10 thoughts on “Random Pic”

  1. Makes a neat photo composition but does bring some things to mind.

    Hardly anybody thinks of the horse poop problem in urban areas before internal combustion engines. The people who keep pushing mass urban transit similarly don’t think of the tracks and wires needed for trolleys, or big busses running up and down streets.

  2. New tech gets layered over old tech as often as it replaces it.

    We used to have an electric bus network here–the infrastructure for that system took a long time to disappear.

    The mention of manure brings up the thought of how bad horse-cities stank; and that’s even after mass modern sanitation and understanding of public health. Shakespeare’s London and Mozart’s Vienna must have been awful.

  3. Some municipalities operate buses whose bodies are configured to look like old-fashioned electric trolley cars. In my area there is no charge to the riders of these buses. It would probably be better if these cities weren’t in the bus business, but at least they aren’t running actual light-rail trolley systems as a few cities actually do.

  4. I had to look twice to see they aren’t trolley catenaries. Pretty sure they’re cable TV drops, so probably U.S. I’ve seen recent pictures of working trolley bus systems in Russia and Europe. Maintaining the catenary system is expensive and there’s the issue of having the open wires strung so close to the ground. usually 600 or 1300 volts and usually DC.

  5. They struck me immediately as catenaries. (A word I did not know, thanks.)

    We now have some electric trolleys as a feature of getting north and south along our Main Street, but they are modern tourist rides rather than serious mass transit.

  6. }}} Some municipalities operate buses whose bodies are configured to look like old-fashioned electric trolley cars. In my area there is no charge to the riders of these buses. It would probably be better if these cities weren’t in the bus business, but at least they aren’t running actual light-rail trolley systems as a few cities actually do.

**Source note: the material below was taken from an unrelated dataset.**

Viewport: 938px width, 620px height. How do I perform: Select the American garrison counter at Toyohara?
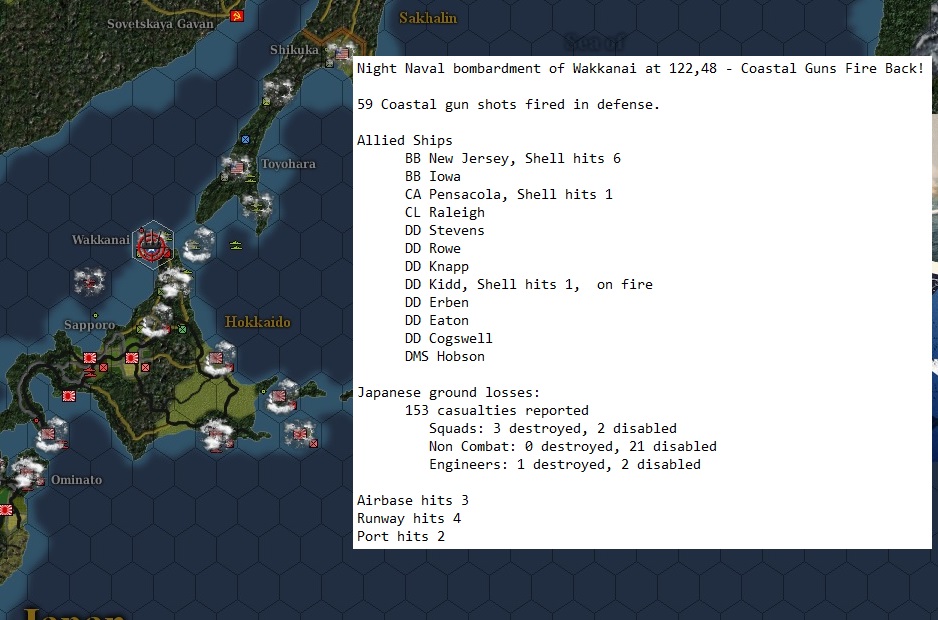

    In my (smallish — about 250k metro area) city – a significant college town (>40k students, >20k staff and faculty), there was a real estate developer that did a LOT of development in the downtown area. One of the details of the deal was that they would get paid 60k a year to operate an electric trolley that ran from downtown to the campus, about half a mile away.

    For about 2y, they did, then they stopped. It was another 3y before anyone noticed/remembered the deal and commented on it.

    While I gather the payments stopped, I seriously doubt if there was any effort by the city to get back the 180k they paid out for a service that wasn’t provided by the contract.